A essa altura, as panelas não eram as únicas coisas que ferviam naquela casa. O que começou com um ato genuíno de bondade, tomou um caminho inesperado de ira e de acusações. Marta estava fervendo de raiva e procurou de todas as maneiras possíveis projetar sua culpa em Maria. Por isso ela disse o que lemos (Lc 10.40):
“Senhor, não o incomoda que minha irmã fique aí sentada enquanto eu faço todo o trabalho? Diga-lhe que venha me ajudar!”
A mudança de Marta
Por conta dessa atitude pecaminosa, a reputação de Marta ficou maculada ao longo das épocas. Então, em sua defesa, deixemos pelo menos duas coisas bem claras:
Em primeiro lugar, é visível, quando observamos em relatos bíblicos futuros, que Marta sofreu algumas transformações em seu caráter, decorrentes desse incidente; ela foi se amadurecendo (Jo 11.17-27). Em segundo lugar, é visível que Marta era uma mulher que estava sempre pronta para servir (Lc 10.38-42; Jo 11.17-27 e 12.1-2).
O serviço é uma virtude elogiada no decorrer de toda a Bíblia. Em Lucas 10.38-42, Marta não foi repreendida por estar servindo.

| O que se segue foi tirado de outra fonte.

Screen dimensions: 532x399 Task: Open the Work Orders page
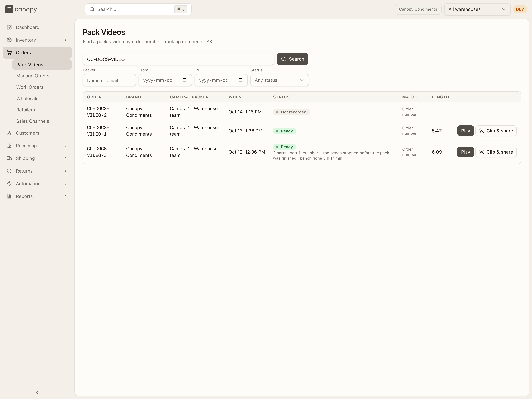click(30, 87)
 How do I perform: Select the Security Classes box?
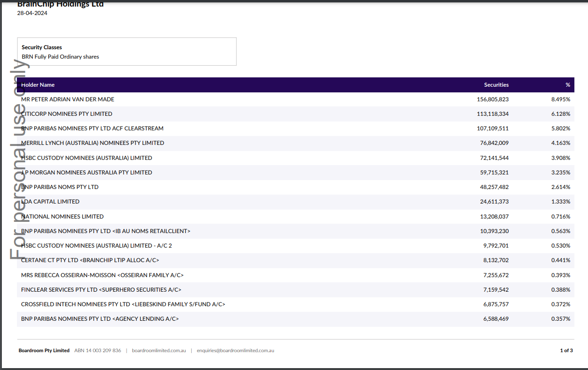[127, 52]
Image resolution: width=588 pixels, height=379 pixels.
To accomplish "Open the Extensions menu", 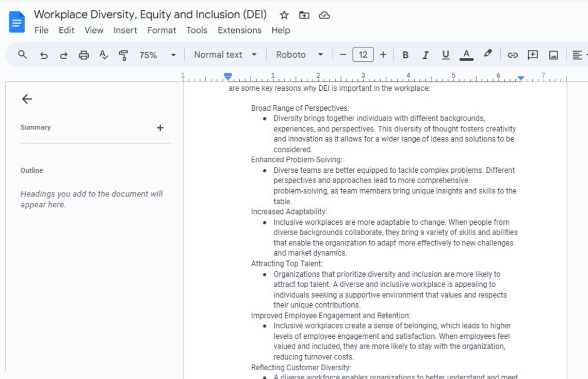I will pos(239,30).
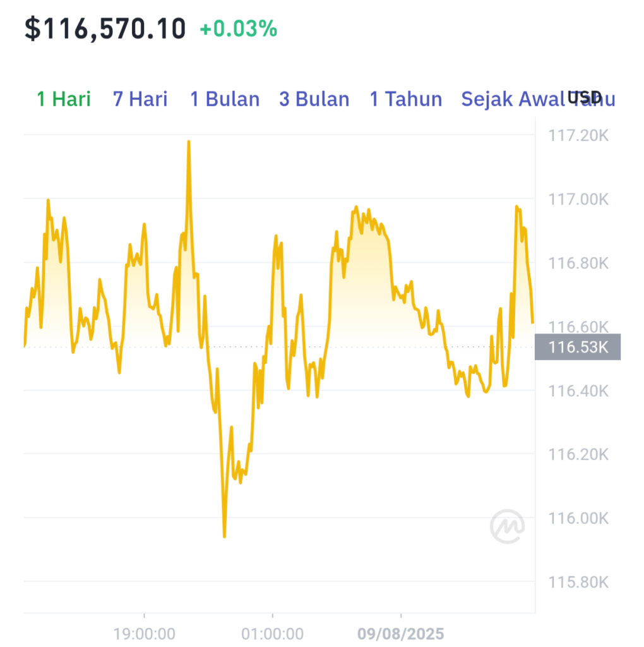644x647 pixels.
Task: Select Sejak Awal Tahun range
Action: click(538, 99)
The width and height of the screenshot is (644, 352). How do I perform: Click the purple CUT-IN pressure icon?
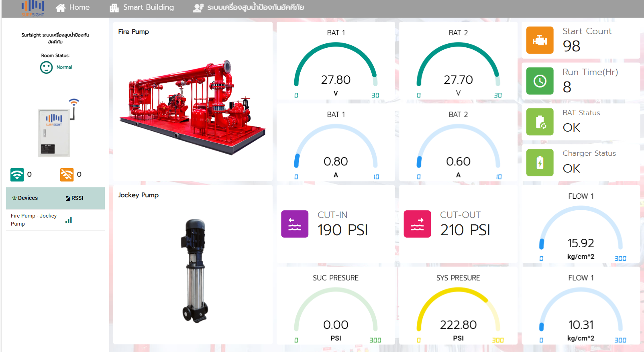pyautogui.click(x=295, y=224)
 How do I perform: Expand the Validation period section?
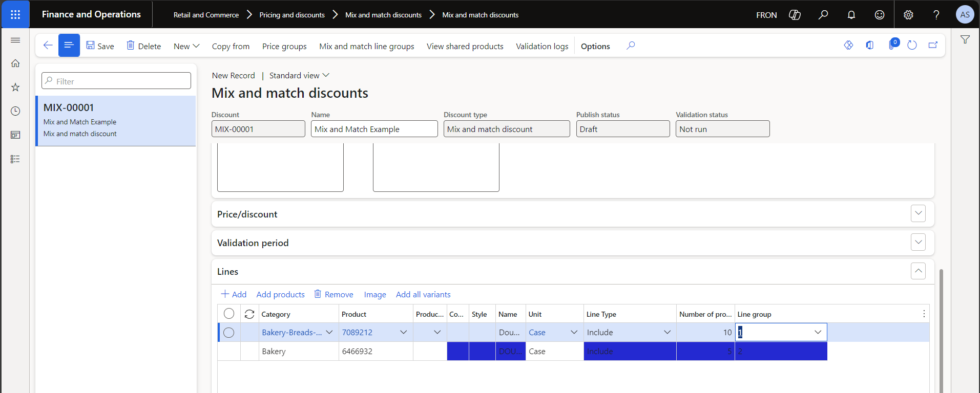click(x=918, y=242)
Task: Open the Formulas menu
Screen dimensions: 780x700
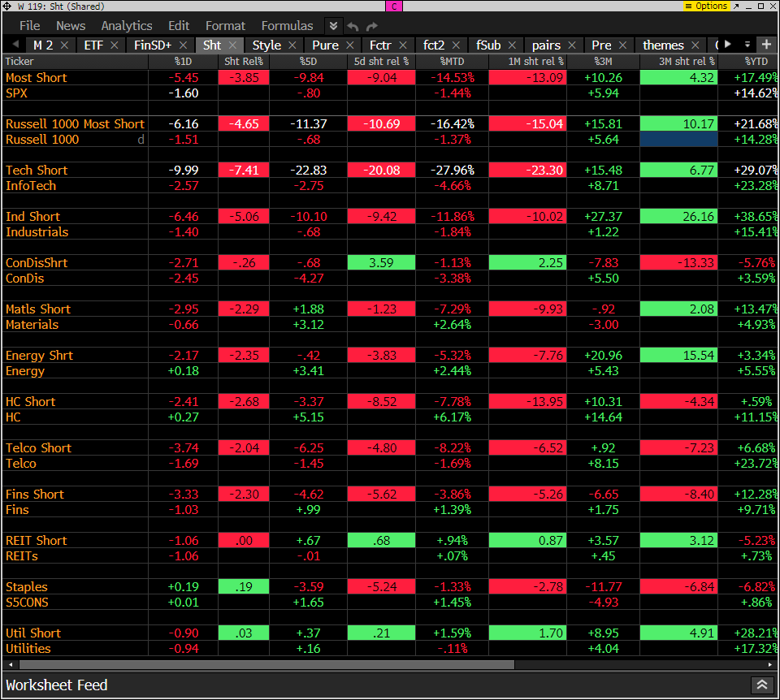Action: coord(287,26)
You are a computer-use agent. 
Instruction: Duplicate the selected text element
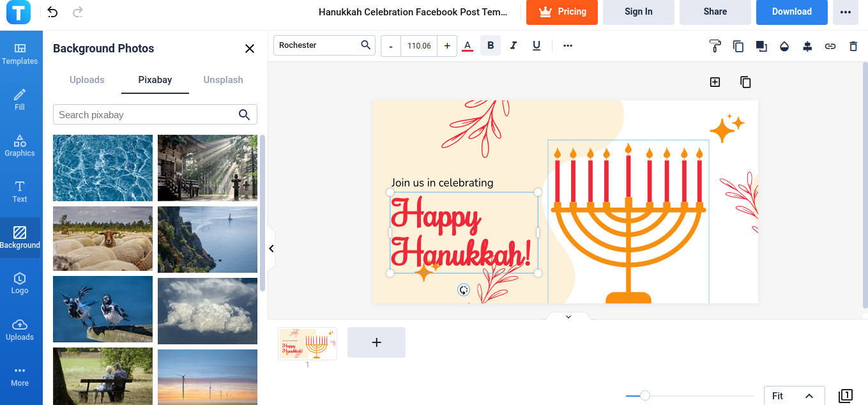pos(738,45)
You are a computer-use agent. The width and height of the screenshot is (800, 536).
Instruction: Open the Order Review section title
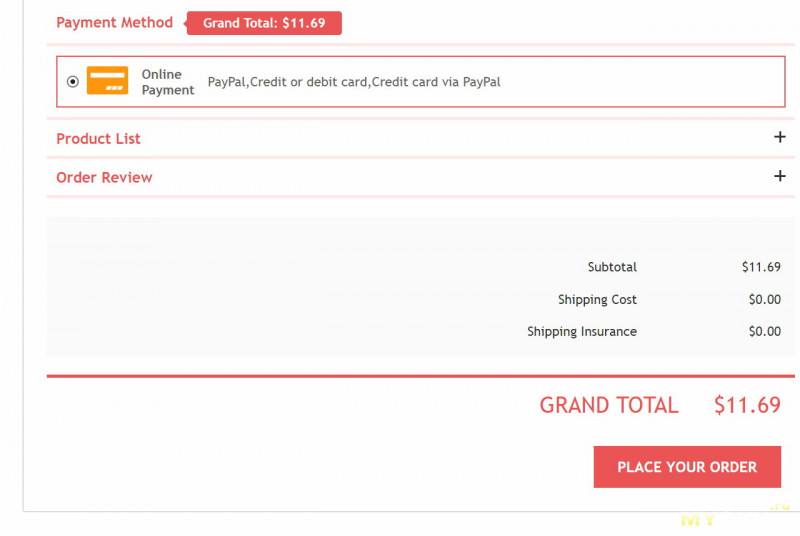104,177

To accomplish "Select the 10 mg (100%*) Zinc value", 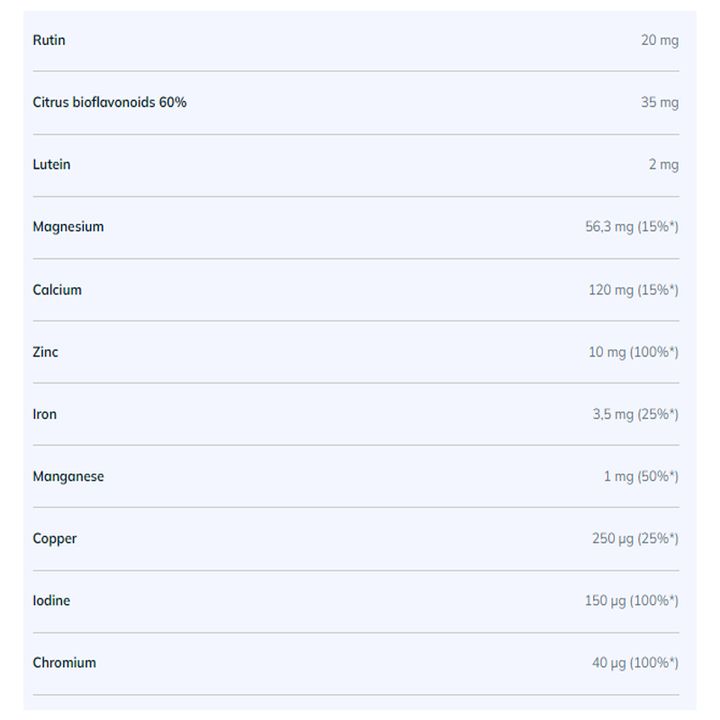I will (x=634, y=352).
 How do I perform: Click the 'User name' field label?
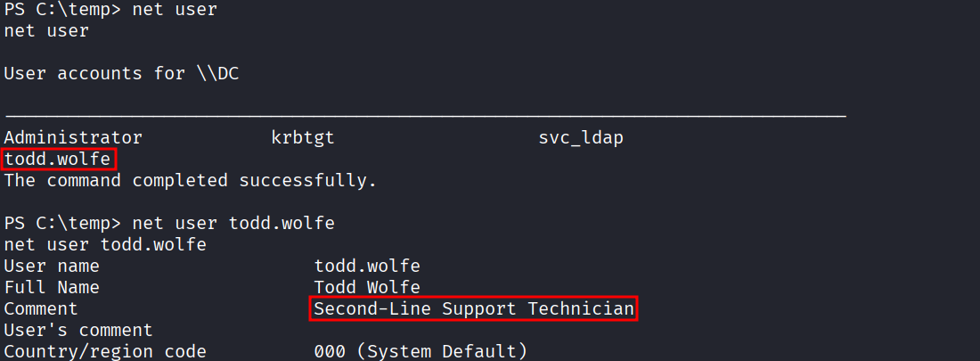coord(52,266)
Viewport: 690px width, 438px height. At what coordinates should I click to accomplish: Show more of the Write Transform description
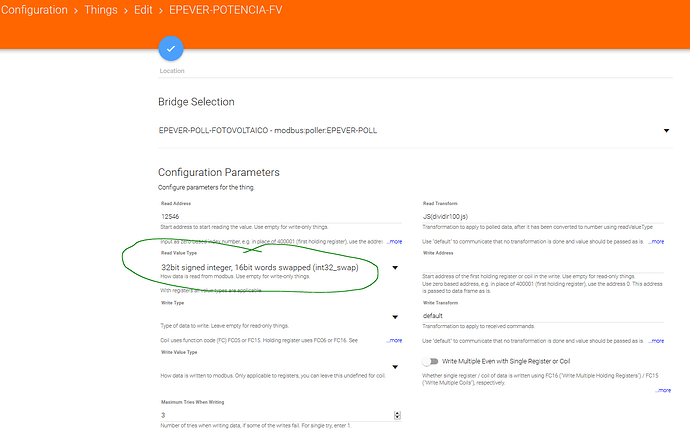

Marta foi repreendida por estar irada (afinal, tudo tinha fugido de seu controle) e, principalmente, por fazer do serviço um palco para desfilar orgulho e vaidade; no mínimo, o lugar supremo onde ela encontrava realização.

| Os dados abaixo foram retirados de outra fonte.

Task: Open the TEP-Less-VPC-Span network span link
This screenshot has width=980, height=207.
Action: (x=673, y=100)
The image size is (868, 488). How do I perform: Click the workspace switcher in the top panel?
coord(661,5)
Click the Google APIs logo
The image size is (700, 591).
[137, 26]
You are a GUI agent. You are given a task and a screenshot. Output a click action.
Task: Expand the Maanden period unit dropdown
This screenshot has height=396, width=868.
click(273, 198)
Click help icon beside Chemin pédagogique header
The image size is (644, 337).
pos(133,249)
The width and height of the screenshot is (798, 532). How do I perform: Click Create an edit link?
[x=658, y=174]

Sebastian Trager e Greg Gilbert, no livro O Evangelho no Trabalho, definem idolatria do trabalho ou do servir da seguinte maneira:
O problema começa quando a nossa busca por satisfação, influência ou prestígio no trabalho [ou no servir] começa a fazer dele a fonte suprema de satisfação ou de significado para nós. Quando isso acontece, o nosso trabalho se torna o nosso Deus.
Cristo repreende Marta não por ela servir, mas por fazer do servir um ídolo.
Os erros de Marta
Ao transformar o serviço num ídolo, em detrimento de se aquietar para nutrir comunhão íntima com o seu verdadeiro Senhor, Marta errou em pelo menos cinco maneiras.

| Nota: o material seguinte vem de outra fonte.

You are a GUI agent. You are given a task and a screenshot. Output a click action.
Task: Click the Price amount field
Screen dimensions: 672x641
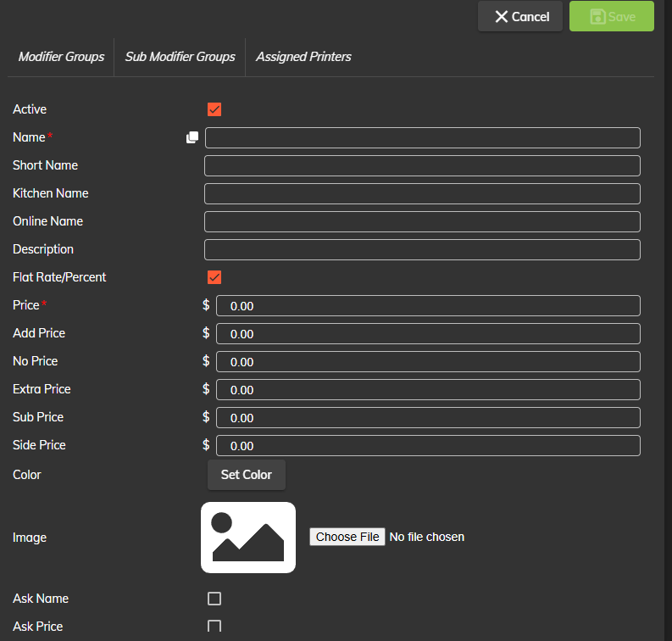[428, 306]
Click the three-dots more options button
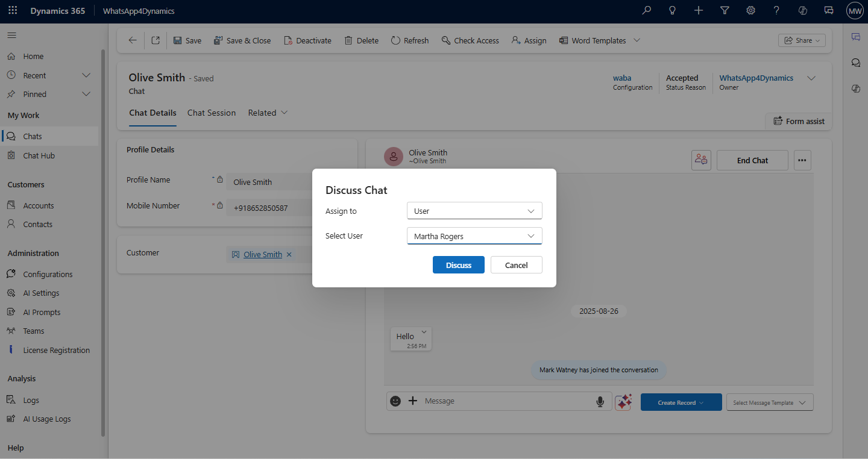Viewport: 868px width, 459px height. pyautogui.click(x=802, y=160)
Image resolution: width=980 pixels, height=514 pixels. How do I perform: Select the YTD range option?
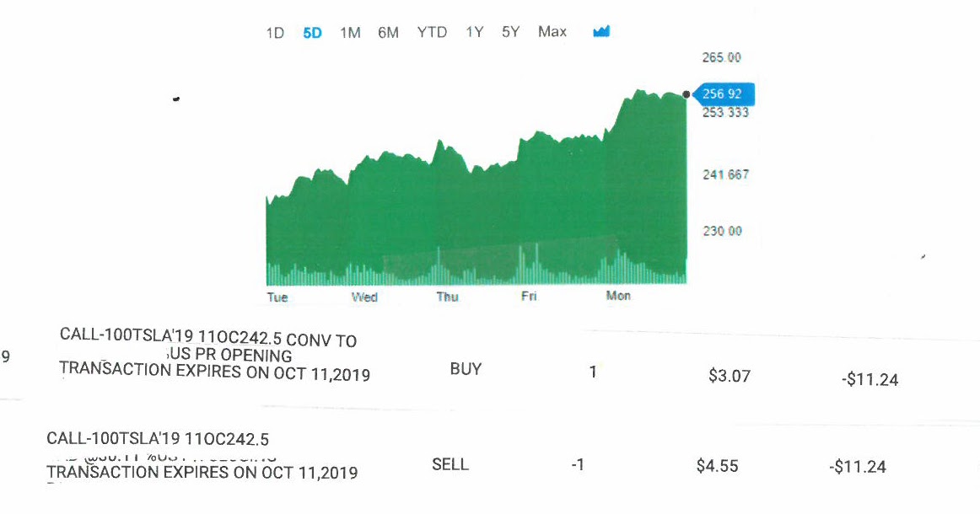432,32
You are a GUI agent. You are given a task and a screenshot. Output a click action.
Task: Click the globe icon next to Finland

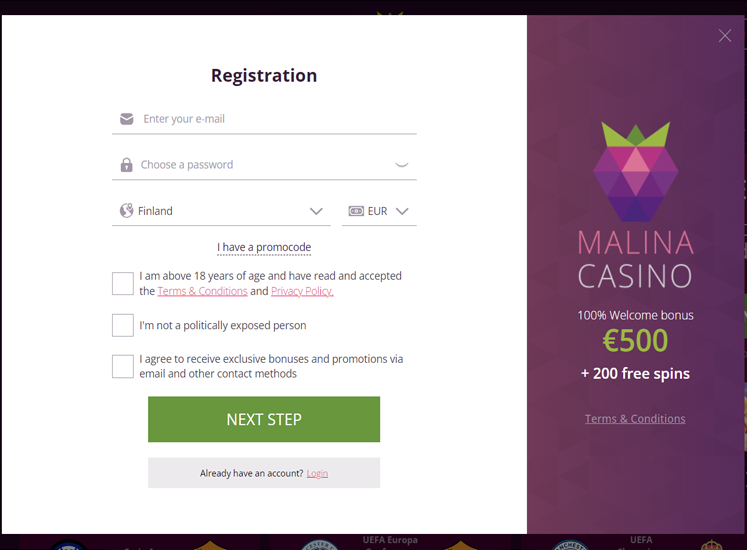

1. Marta interrompeu o Senhor
Marta, de repente, se aproxima de Jesus, para na frente dele e, com todo atrevimento, interrompe o que ele estava fazendo. Diz-nos o texto (Lc 10.40): “Marta, porém, estava ocupada com seus muitos afazeres [com seu ídolo!]. Foi a Jesus e disse: ‘Senhor, […]”.
Quando não se leva em conta a coisa mais importante, quando se coloca a si mesmo no centro, quando se distrai em muitos serviços (“detalhes”), corre-se o risco de interromper as ações de Deus — em nossas vidas e também na vida de outros. Quando se preocupa em servi-lo sem que se busque a face dele, pode-se estar bloqueando o que ele realmente intenciona fazer em nossas vidas, famílias, igrejas e no mundo.
Portanto: servir sem saber qual é a coisa mais importante é muito perigoso: ocupado demais com o ídolo, pode-se interromper a ação do Senhor em nós e no próximo.
2. Marta acusou o Senhor e a irmã
Marta acusou o Senhor e a irmã: chamou Jesus de insensível e Maria de folgada – “Senhor, não o incomoda que minha irmã fique aí sentada enquanto eu faço todo o trabalho?” (Lc 10.40).
Serviço sem devoção sempre produz acusação. Corremos o risco de nos amargarmos com Deus (“Ele não se importa com o que eu estou fazendo!”) e com o próximo (“Eles não fazem nada! Sempre me deixam só. Só eu carrego o piano por aqui!”).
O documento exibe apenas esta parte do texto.